Legal Affairs Correspondent,Robert Verkaik
Thursday 31 March 2005 00:00 BST

The Law Society is facing a £1m claim for sex and race discrimination that threatens to plunge the solicitors' governing body into a bitter internal war.

Simrit Parmar, a policy adviser employed by the Law Society, accuses senior management of prolonged bullying and belittling behaviour towards Asian female staff. Ms Parmar, 37, also alleges that she was encouraged to bring a complaint against Kamlesh Bahl, the society's Asian vice-president forced from office after allegations of bullying in 2000. That case cost the Law Society of England and Wales an estimated £2.5m and lasted four and a half years.

In her claim document, Ms Parmar accuses Law Society management of having a "racist stereotypical view" of staff. She says that during the Bahl affair the Law Society developed a "pattern" of encouraging Asian staff to bring complaints against the then vice-president.

She alleges: "It is safer and more effective for it to encourage Asian staff members to falsely complain against their own race, because that complaint is less likely to be perceived as racist and to reveal the underlying hostility of certain white managers."

She also accuses her bosses of encouraging co-workers to make complaints against her. After an internal inquiry found the complaints to be unproven, she claims she was "segregated" from the three members of staff who brought them.

The Law Society has hired the top employment law barrister Nicholas Underhill QC to defend the claim, which opens at an employment tribunal in central London on Monday. Mr Underhill acted for the City bank Merrill Lynch when it was sued for a record £7m by Stephanie Villalba. Ms Villalba lost her equal pay claim but won her action for unfair dismissal.

Ms Parmar is being represented by Lawrence Davies, a consultant solicitor with the London-based firm Imran Khan and Partners.

In her action, Ms Parmar says that one senior member of staff described Ms Bahl to her as a "typical Brahmin Übermeister" - a high-caste overlord. Ms Parmar said she felt "sickened" by this comment, which she alleges was an "act of direct race discrimination".

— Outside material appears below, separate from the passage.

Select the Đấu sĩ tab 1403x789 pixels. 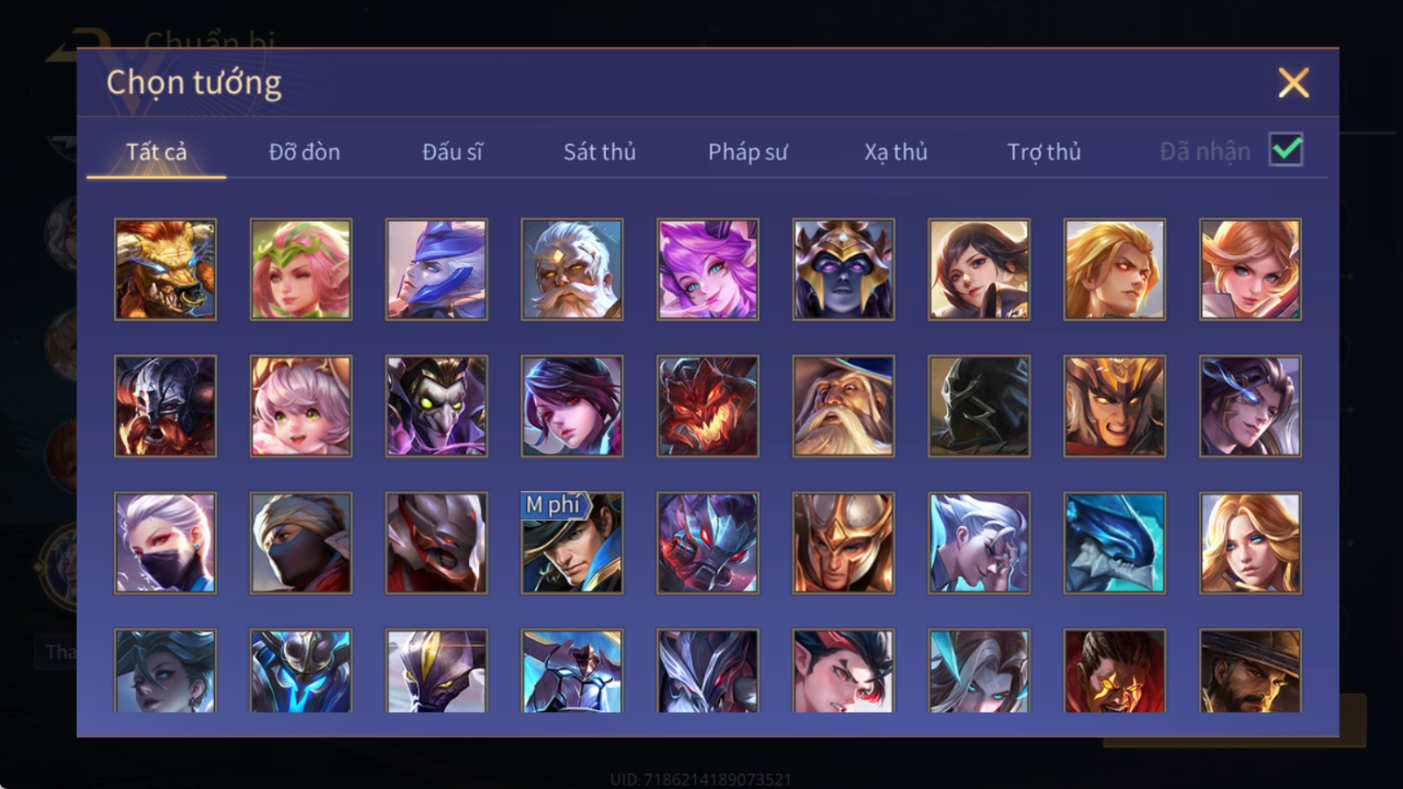click(452, 152)
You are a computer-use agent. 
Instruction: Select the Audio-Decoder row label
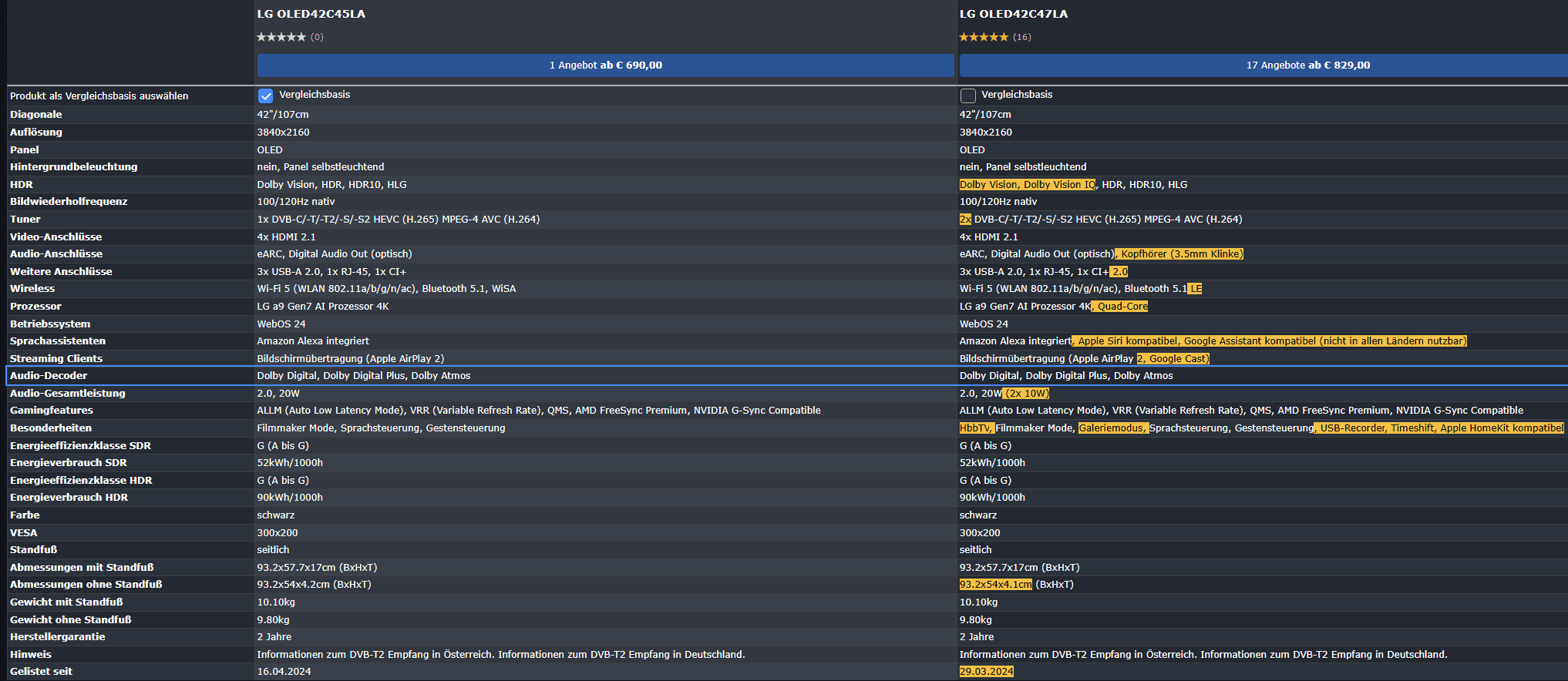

She said that at a party in 2001, the same manager, who had since left the Society, said Asians were "reliable little workers, and I was lucky I was not African-Caribbean because everyone knew they were lazy and had attitude problems".

Ms Parmar says that when she brought complaints against members of staff, her managers trivialised them and suggested she had mental health problems.

Ms Parmar, an adviser on alternative dispute resolution in family law, is seeking an estimated £1m in punitive damages. She claims that over her five years at the Law Society she was racially and sexually discriminated against, ostracised by co-workers, run down by managers and denied proper support.

She also alleges that when her father was terminally ill she was refused compassionate leave. When she did take time off to care for him in the days before he died, she was called to a disciplinary meeting where, she alleges, she was "bullied and harassed ... for my absence".

Yesterday a Law Society spokeswoman said: "An employee of the Law Society, Simret Parmar, has made claims alleging disability, race and sex discrimination. The Society denies these claims and will be defending them at the employment tribunal."